- **Aim**: Could you return everything in the listing from the line containing "You are a computer-use agent." (that line included) down to its very end, word for word and without the pictures?
===== Stored records
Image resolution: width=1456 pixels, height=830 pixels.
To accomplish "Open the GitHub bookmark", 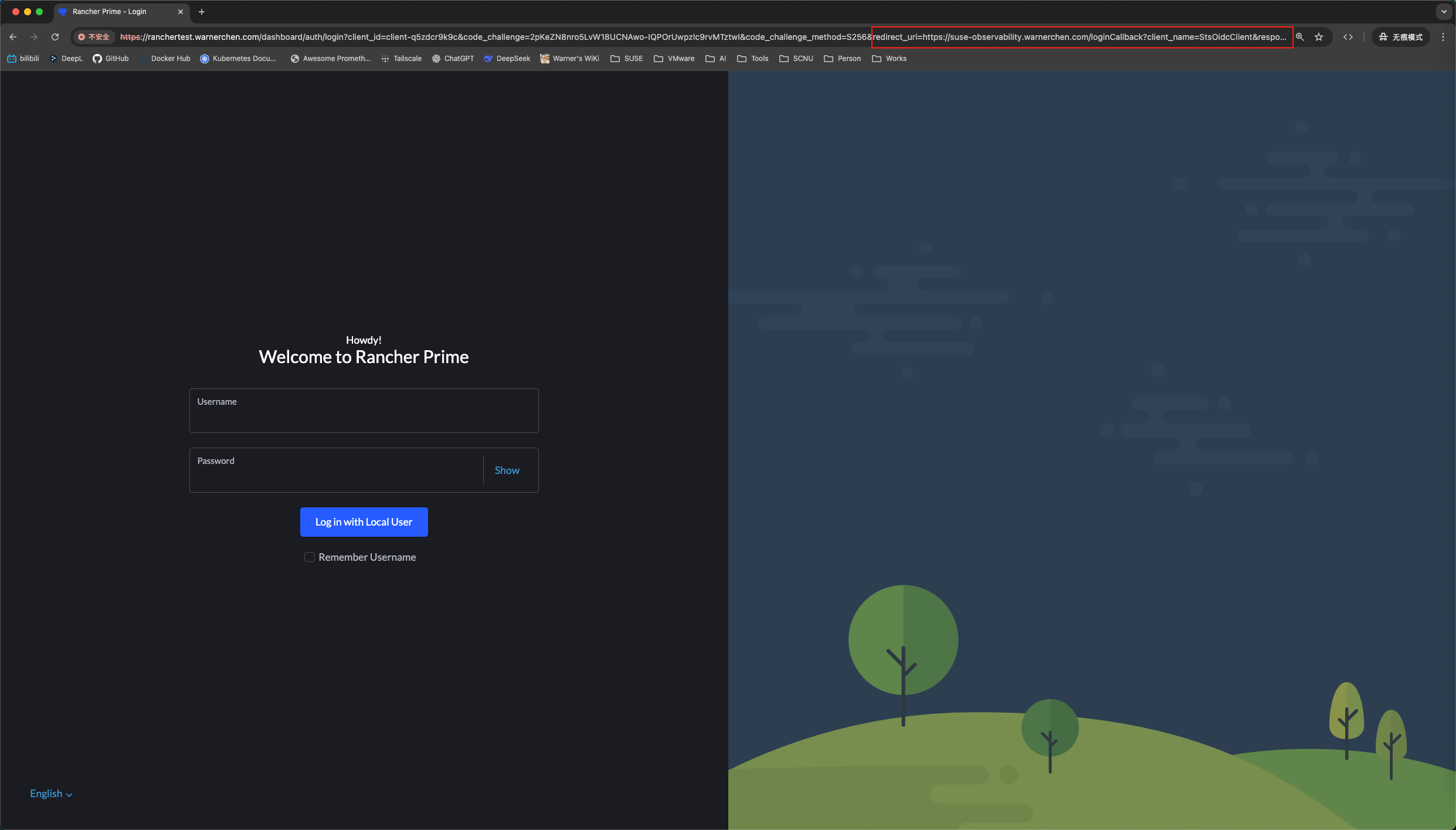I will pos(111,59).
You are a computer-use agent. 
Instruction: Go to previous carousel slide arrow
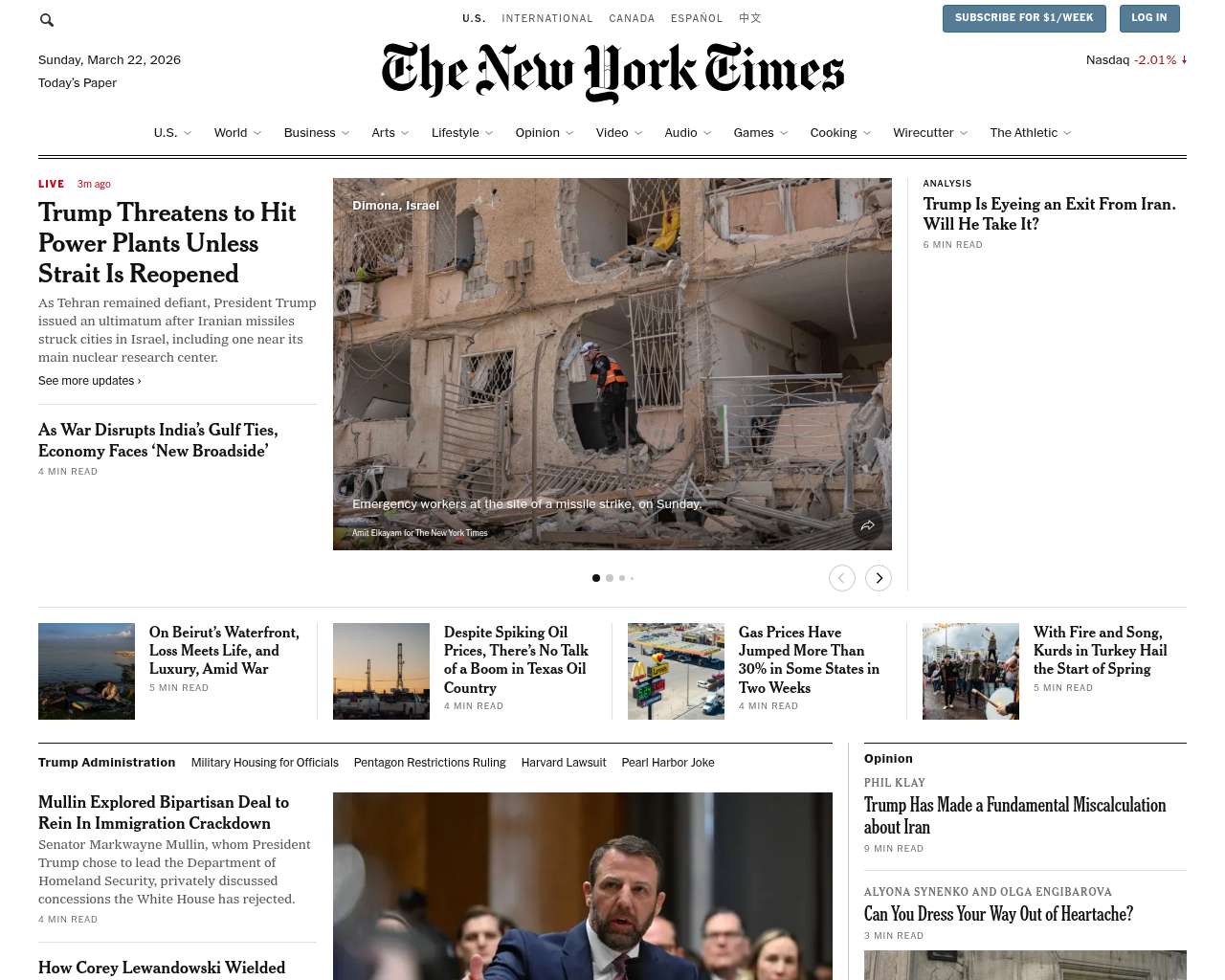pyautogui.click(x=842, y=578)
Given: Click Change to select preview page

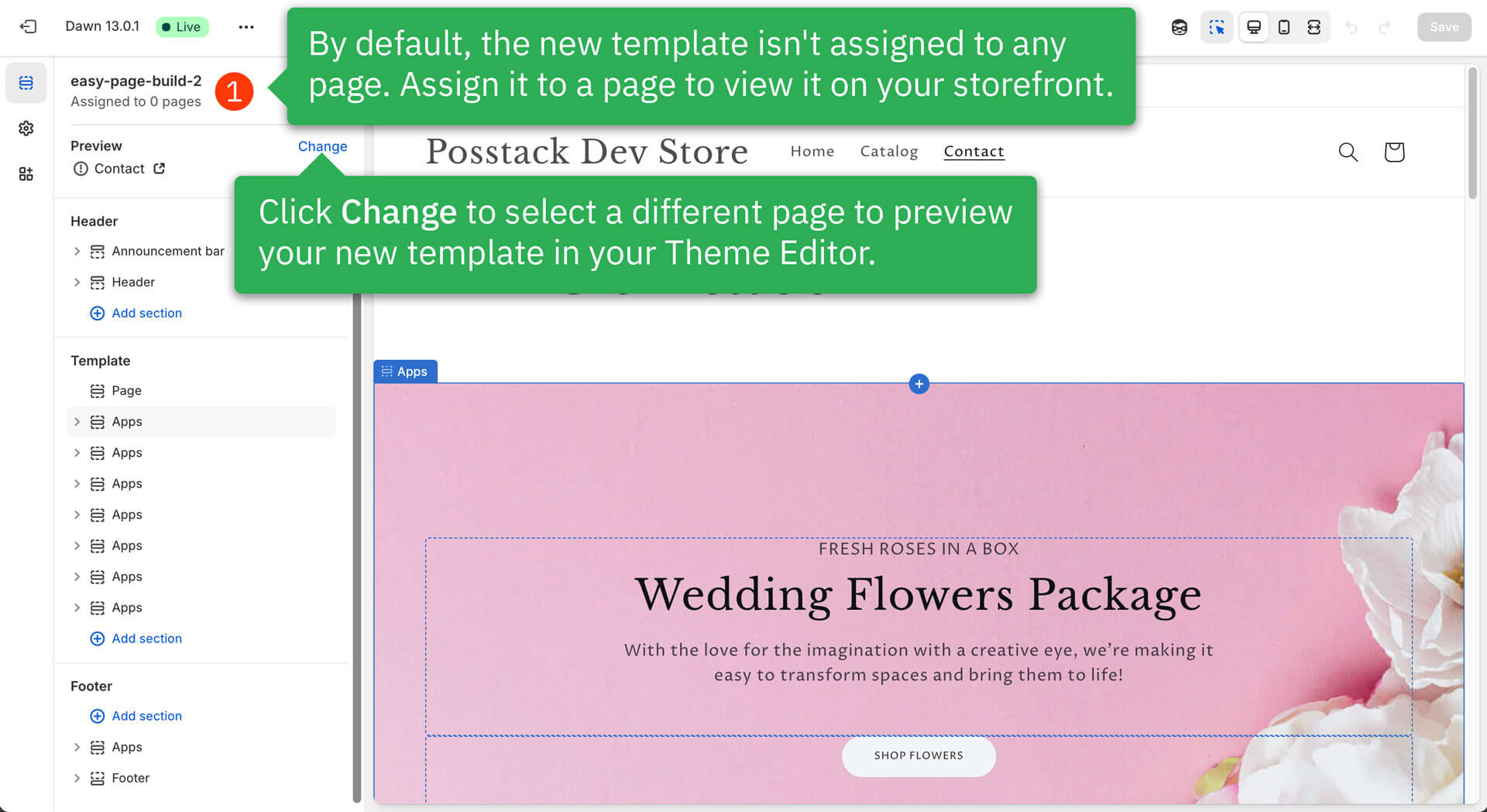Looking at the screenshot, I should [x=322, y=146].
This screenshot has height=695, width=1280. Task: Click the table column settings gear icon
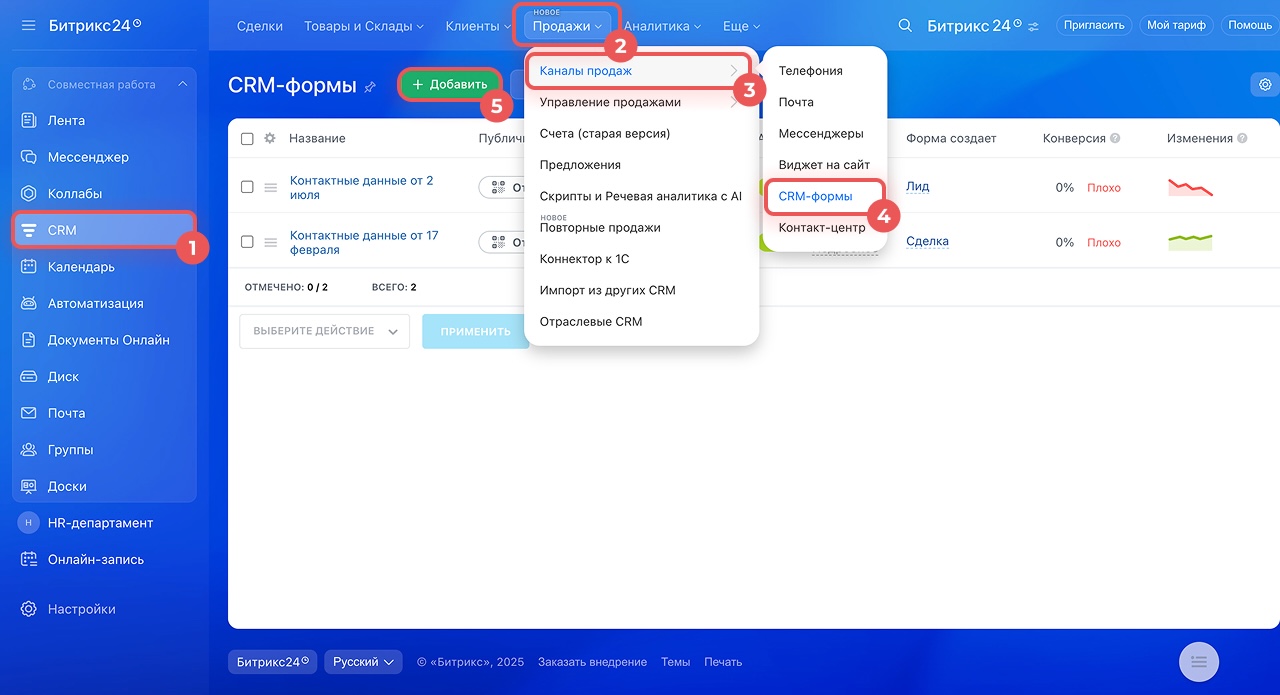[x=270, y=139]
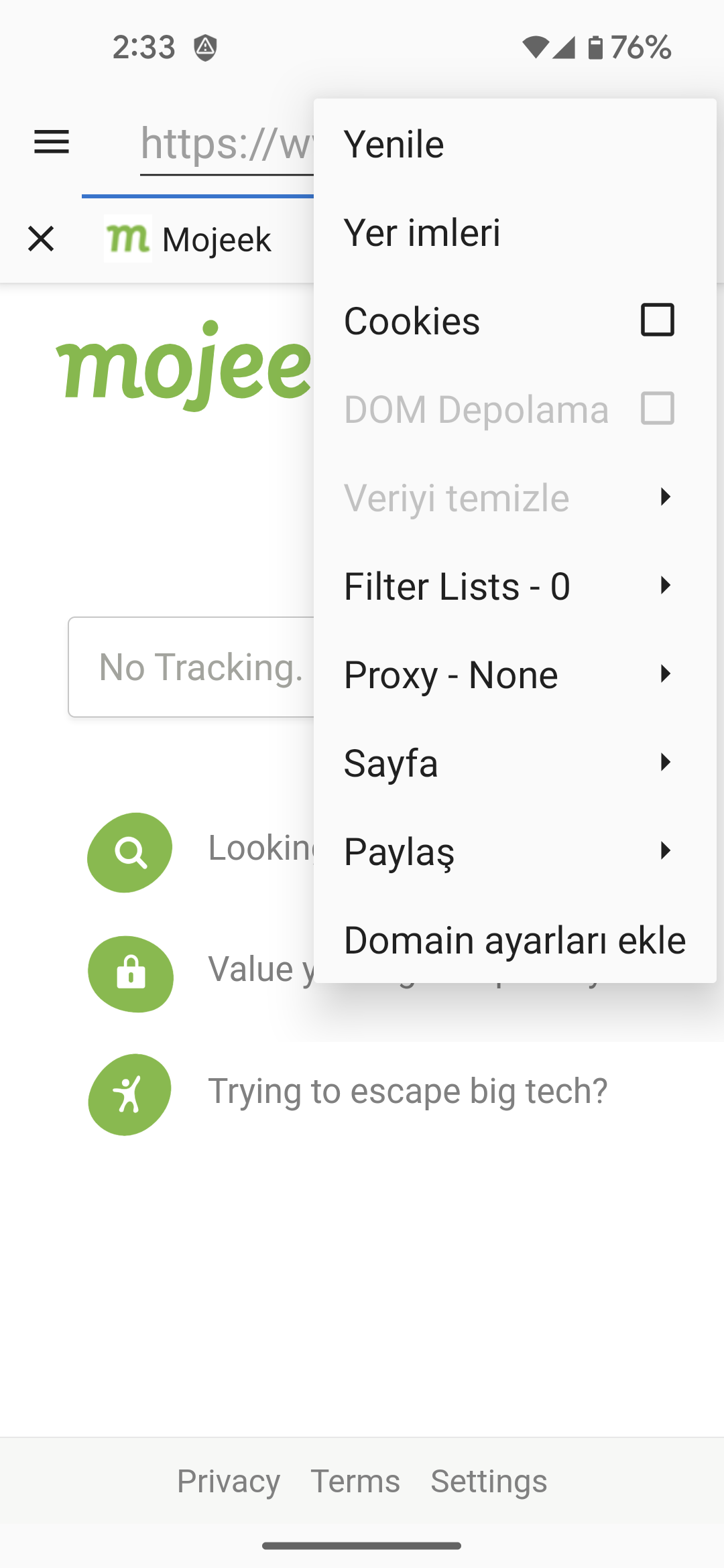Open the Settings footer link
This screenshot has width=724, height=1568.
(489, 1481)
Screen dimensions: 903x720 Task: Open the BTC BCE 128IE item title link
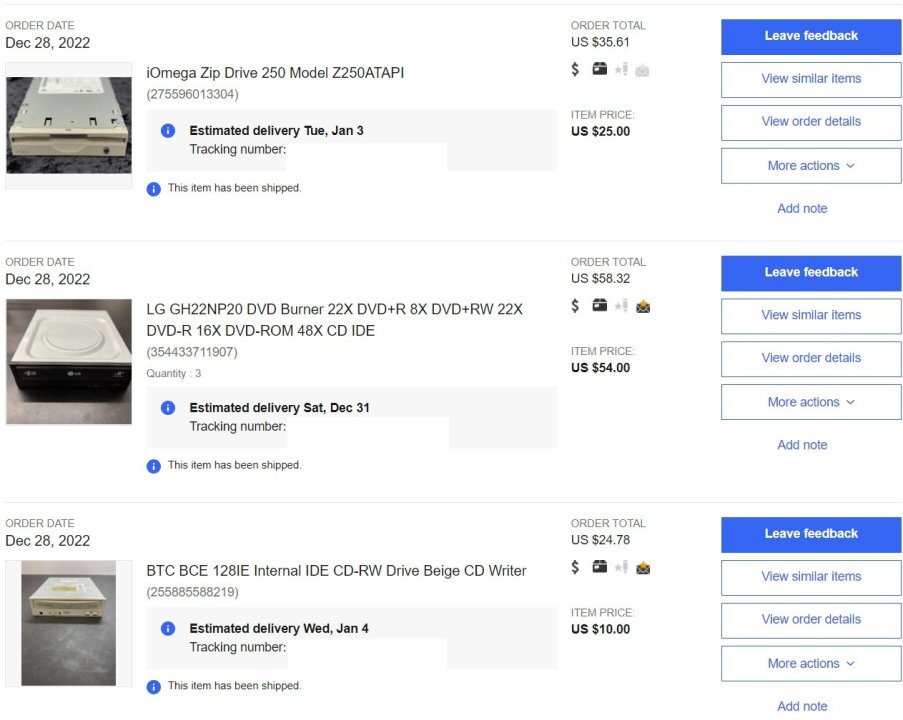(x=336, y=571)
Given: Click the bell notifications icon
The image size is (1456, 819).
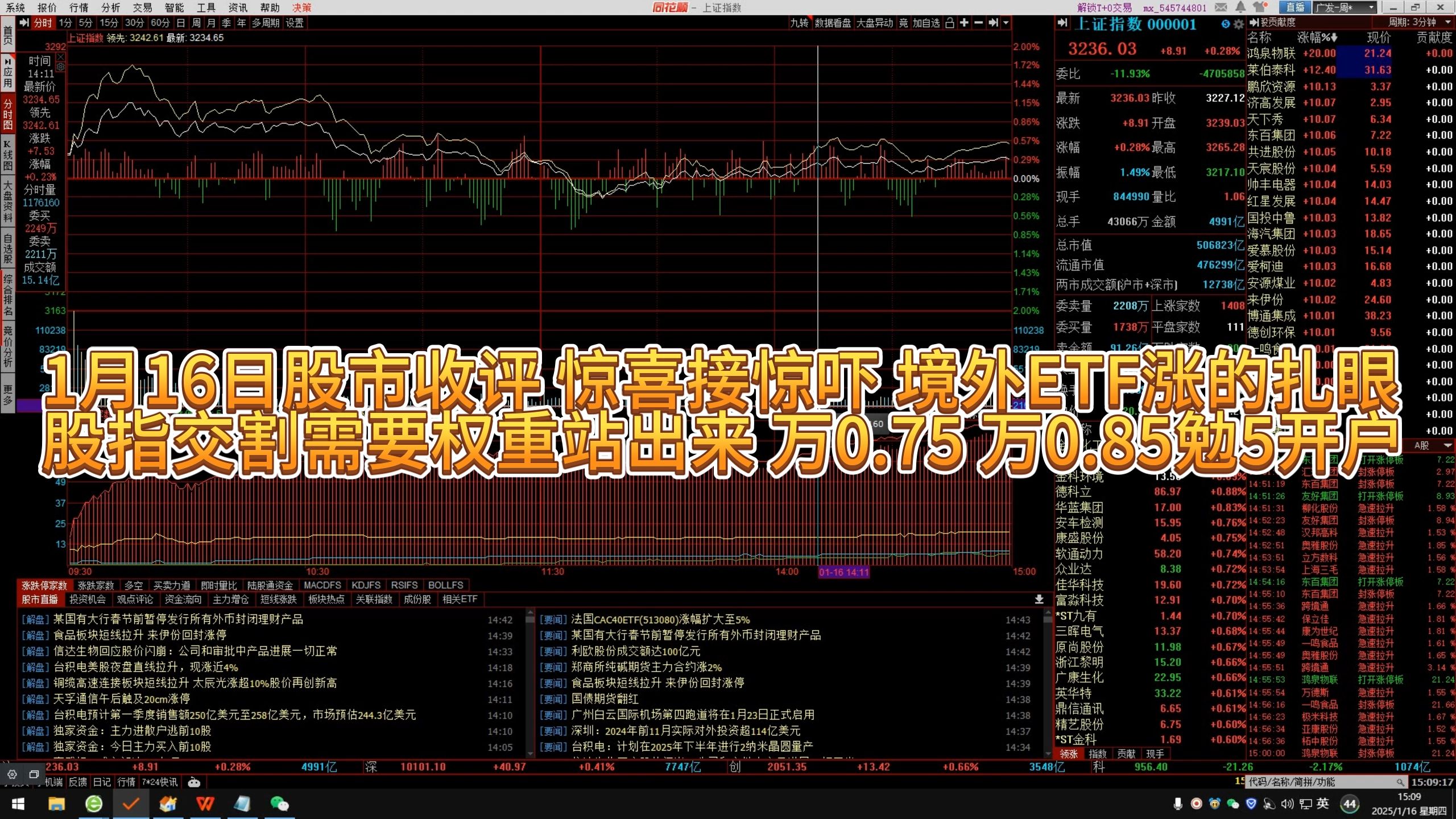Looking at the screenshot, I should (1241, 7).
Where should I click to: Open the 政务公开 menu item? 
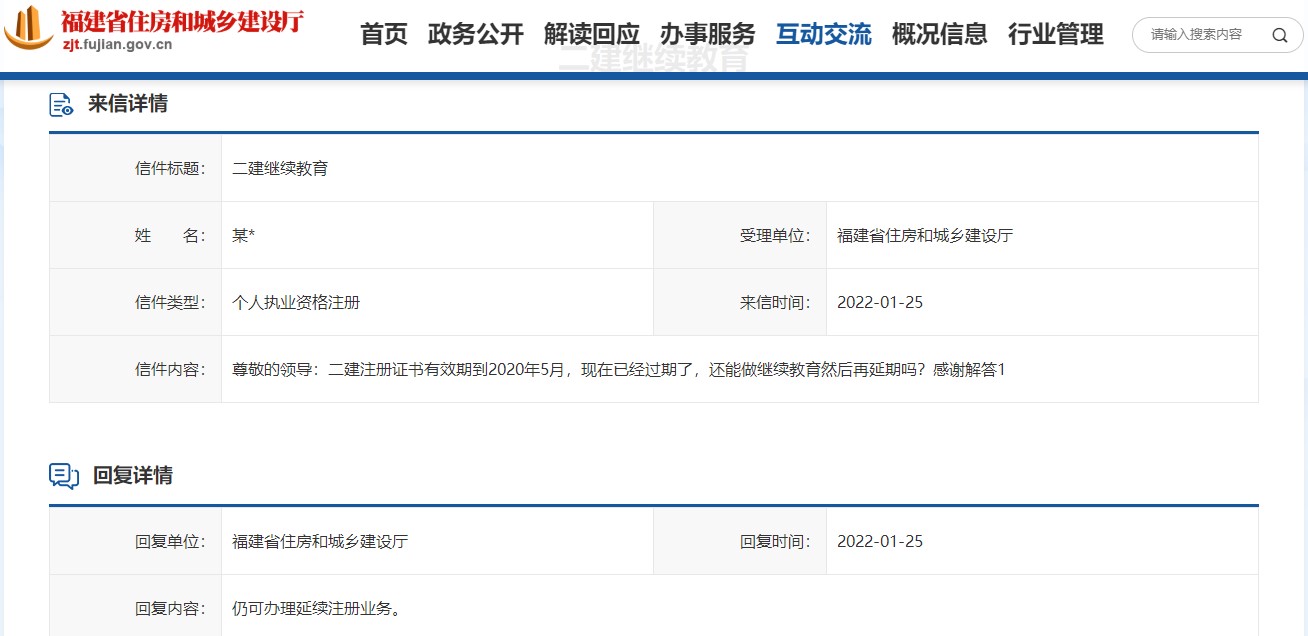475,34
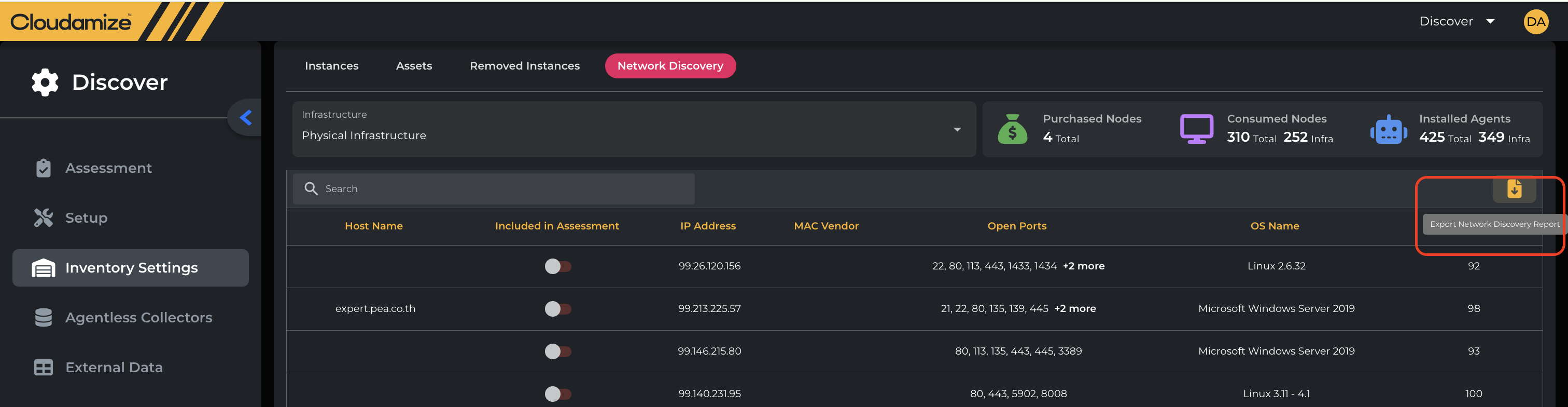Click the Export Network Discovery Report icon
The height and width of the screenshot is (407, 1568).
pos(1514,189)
==========
- **Answer in full**:
You are a computer-use agent. 
Instruction: Go to previous carousel slide arrow
pyautogui.click(x=842, y=578)
Given: Click Change to select preview page

Looking at the screenshot, I should [x=322, y=146].
This screenshot has height=695, width=1280. Task: Click the table column settings gear icon
[x=270, y=139]
Open the Settings footer link
This screenshot has width=724, height=1568.
(489, 1481)
Screen dimensions: 903x720 Task: Open the BTC BCE 128IE item title link
(x=336, y=571)
Given: Click the bell notifications icon
The image size is (1456, 819).
Looking at the screenshot, I should (1241, 7).
Where should I click to: Open the 政务公开 menu item? 
475,34
Click the Export Network Discovery Report icon
The height and width of the screenshot is (407, 1568).
pos(1514,189)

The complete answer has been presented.